Members of the Purdue Alternative Care Site Planning Team interviewed public health planners in 13 of Indiana's 92 counties from Nov. 2006 to Aug. 2007. Counties included in the study are: Allen, Clay, Dearborn, Fulton, Huntington, Lake, Johnson, Montgomery, Orange, Posey, Randolph, Sullivan and Warrick. Purdue's Healthcare Technical Assistance Program assembled the team to look at issues about planning for alternative care sites and other surge capacity issues during a pandemic - such as staffing concerns, medication supplies, medical equipment access and healthcare system and insurance limits.

Influenza hospitalizes 200,000 Americans annually and kills 36,000. In 2005, global concern was raised about a possible influenza pandemic because the number of human deaths related to bird flu was increasing in some Asian countries. There is concern that if the virus were transmitted human to human, a global outbreak could result in millions of deaths. As a result, federal, state and local leaders continue to develop plans.

"Another significant planning concern is related to staffing, especially at alternate care sites," said Mark Lawley, an associate professor of biomedical engineering specializing in healthcare delivery systems who is part of the research team. "During a pandemic, we can expect that caregivers will become ill, some caregivers will be reluctant to work and others will stay home to care for their own family members. Many planners are suggesting alternate care sites during an outbreak, but finding additional staff members for these units will be a big impediment."
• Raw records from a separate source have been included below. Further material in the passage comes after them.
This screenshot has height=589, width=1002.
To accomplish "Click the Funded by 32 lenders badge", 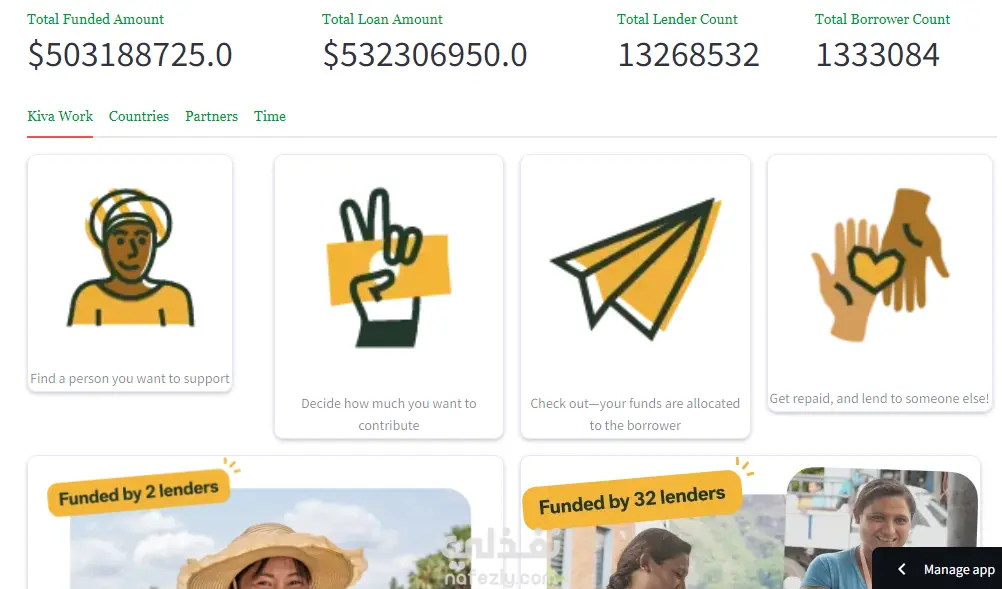I will click(x=632, y=500).
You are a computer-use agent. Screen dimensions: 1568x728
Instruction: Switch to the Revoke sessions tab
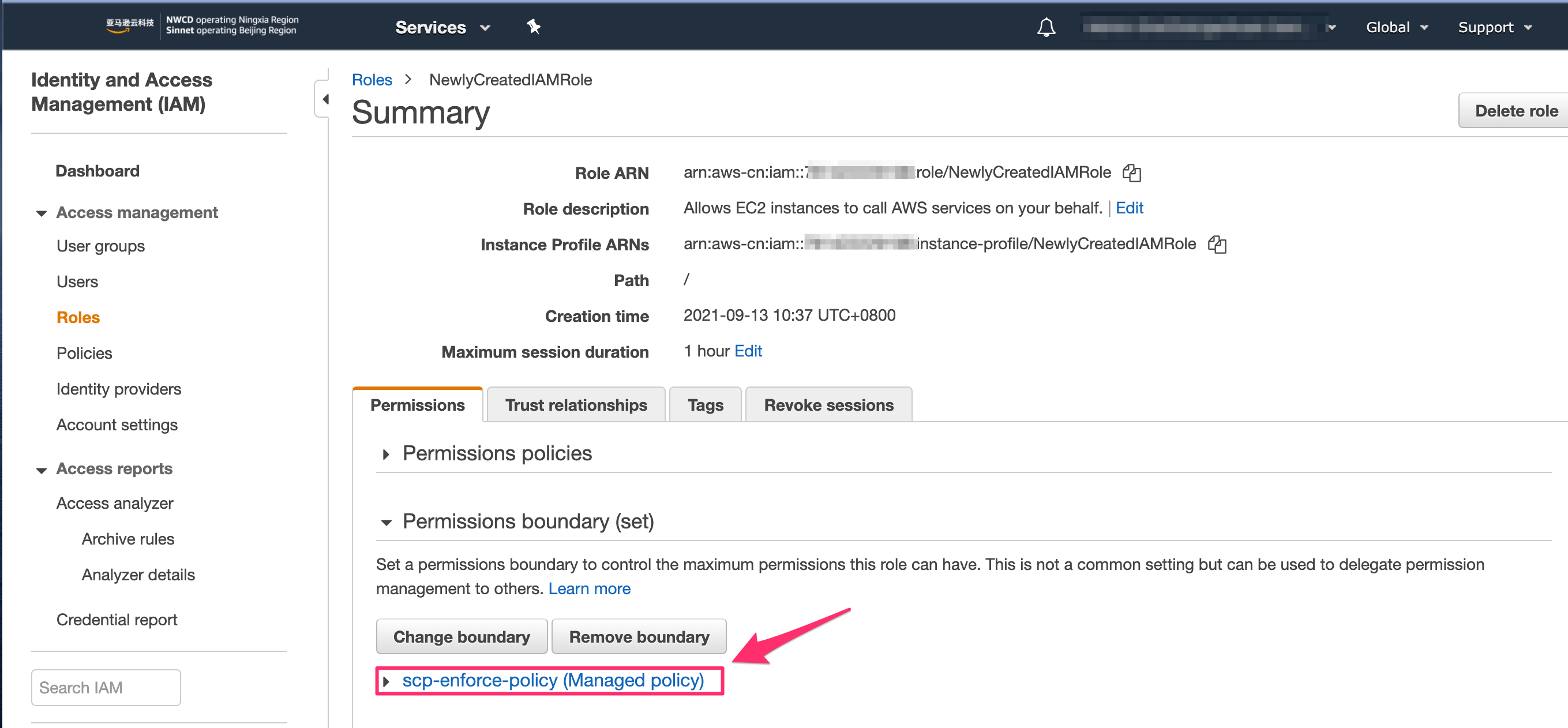[x=828, y=405]
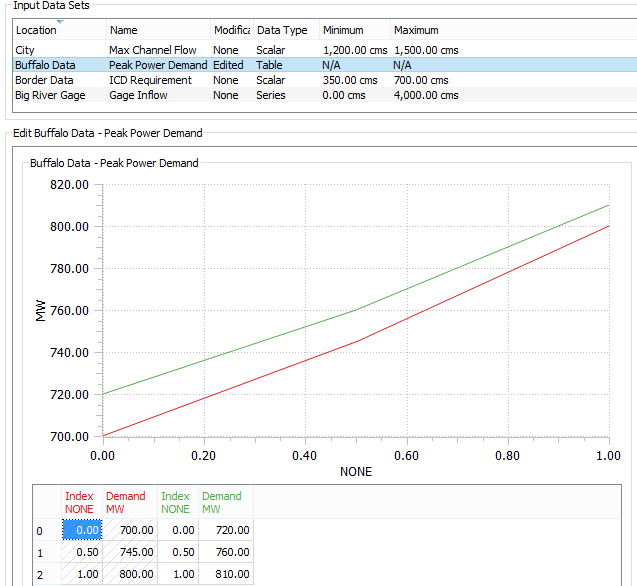
Task: Click the Data Type column header
Action: coord(282,30)
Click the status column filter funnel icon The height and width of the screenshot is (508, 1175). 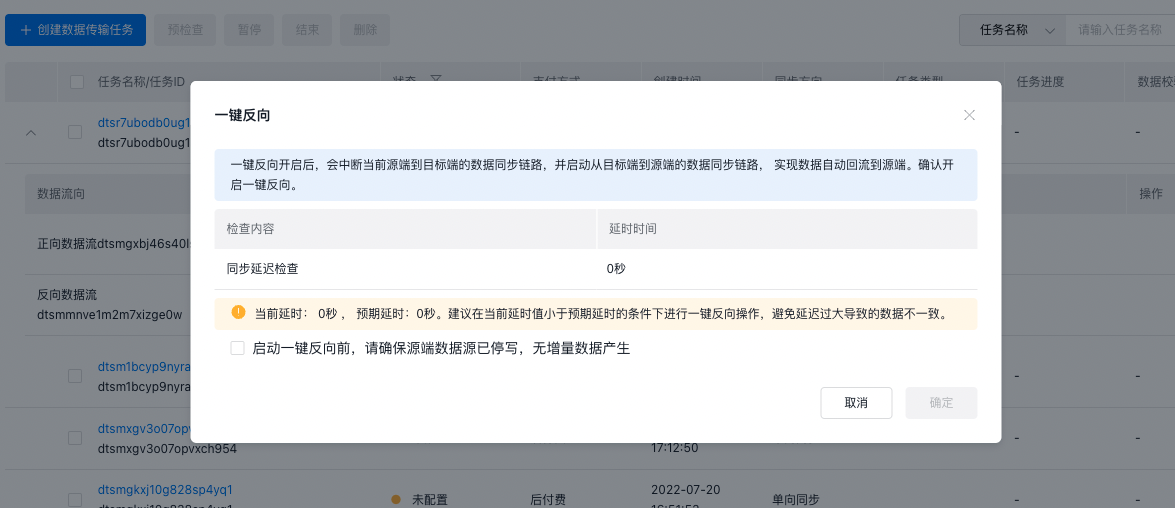click(x=435, y=80)
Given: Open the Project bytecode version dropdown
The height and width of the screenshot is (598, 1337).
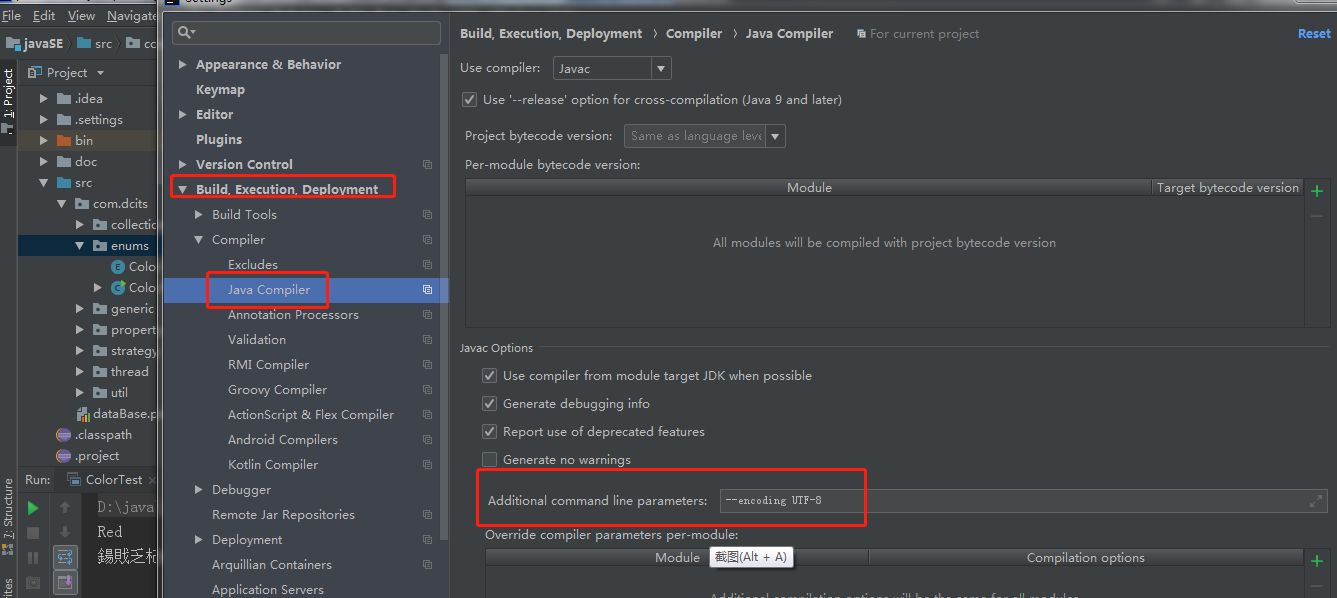Looking at the screenshot, I should point(776,135).
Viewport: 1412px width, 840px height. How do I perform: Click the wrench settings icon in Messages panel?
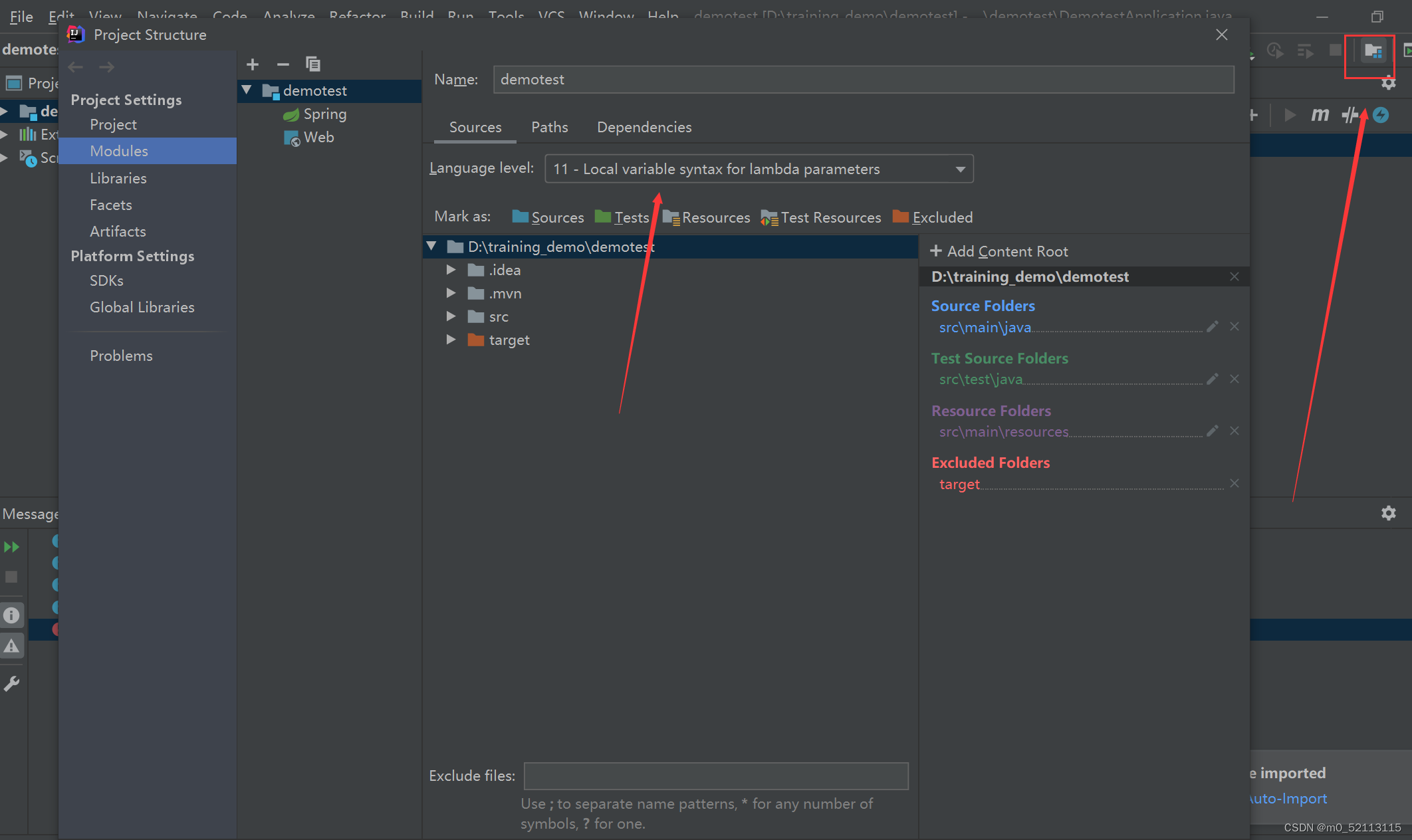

Lawley said the strain on the workforce will likely affect the overall standard of care.

"The public has expectations about the standard of health care," he said. "For example, doctors prescribe medications and nurses administer them, but what happens if one group is understaffed during a crisis? How are roles to be reassigned and how will that be communicated to patients?"

In addition to staffing and community coordination issues, the researchers also found that misunderstandings about projected mortality and illness rates are creating panic. To counter this, researchers suggested more explanations by federal, state, international and academic experts about statistics and surveillance.

The research team also observed some contradictions in planning efforts. Counties planned on limited resources and expected to compete among themselves for basic medical supplies and other necessities. The plans also acknowledged assistance would be sought from external groups, such as the National Guard or governor's office.